TRECHO SELECIONADO:
◇ ◇ ◇ ◇
Com ironia, autor exibe crepúsculo dos sentimentos e angústia moral

DA REPORTAGEM LOCAL

"Entre os chineses, o limão é o símbolo da morte", diz Julian Barnes em "O Silêncio", o conto final de "Um Toque de Limão", que reproduz a frustração com o tempo e as reticências com a vida do compositor Sibelius (1865-1957). O título do livro de Julian Barnes expressa bem sua idéia. Em todas as páginas há acidez e amargura, ainda que estejam cheias de humor.
"O Silêncio" é o melhor conto do livro, seguido de "O Reviver", que tem como personagem o russo Ivan Turguêniev (1818-1883). Este se apaixona por uma jovem atriz e vive o dilema de assumir o amor contra si e apesar dos outros. Uma viagem de trem é o momento-chave poético que resume seu conflito interior. E uma festa com seu amigo e rival Tolstói é a ocasião para Julian Barnes confrontar frivolidade com ascetismo, contrastar união e celebração com solipsismo.
◇ ◇ ◇ ◇
CONTEÚDO DOS DADOS:
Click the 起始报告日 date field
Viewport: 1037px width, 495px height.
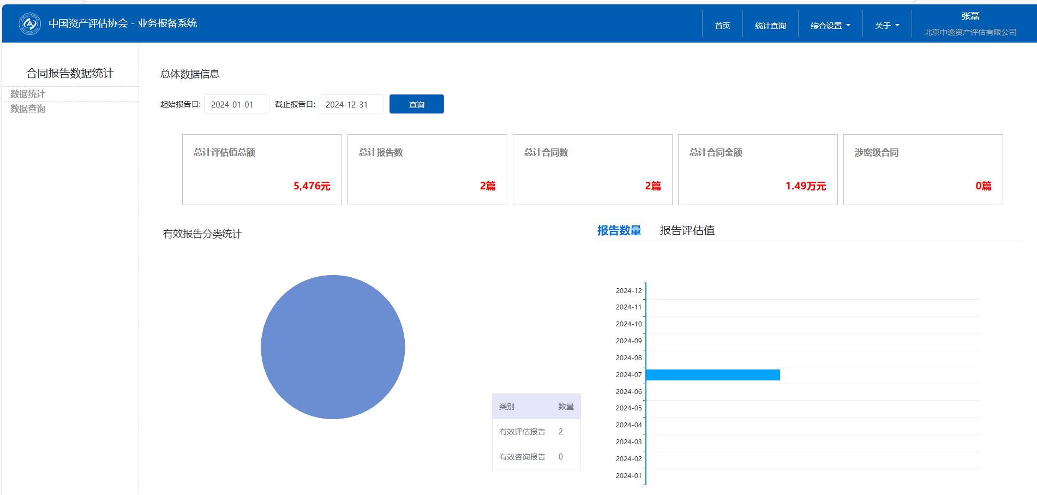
◇ ◇ ◇ ◇
AÇÕES SOLICITADAS:
- a) Qual conto a resenha de "Um Toque de Limão" aponta como o melhor do livro?
- b) Escreva a continuação da resenha de "Um Toque de Limão", começando logo depois da última frase apresentada.

AS RESPOSTAS:
- a) "O Silêncio".

- b)
Em "O Cercado das Frutas", uma mulher de 80 anos se separa do marido de 81, depois que este arruma uma amante de 65. Chamado a intervir, o filho interpela a estranha e descobre que o pai, na verdade, era uma vítima silenciosa de violência doméstica.
Em "Vigilância", um habitué de concertos -a música é um de seus últimos prazeres concretos- passa a desenvolver fantasias de vingança contra espectadores que ousem atrapalhar o andamento das peças ao tossir. Ou simplesmente por carregarem mulheres mais jovens e sensuais aos auditórios, trocando carícias entre as notas, evidentemente afrontando todos os demais -bem, pelo menos ele.
Angústia, morbidez, impotência, perda de memória, rabugice, egoísmo, ternura, declínio e fim. O crepúsculo dos sentimentos, o desfile dos males e suas derivações que se agravam com a idade marcam com acidez os 11 contos.
Ainda que não tenha a riqueza de sua melhor obra, "O Papagaio de Flaubert", "Um Toque de Limão" reafirma o talento e a versatilidade de Barnes, autor que integra -com Ian McEwan e Martin Amis- o trio que renovou a prosa britânica, colocando-a em primeiro plano no cenário mundial.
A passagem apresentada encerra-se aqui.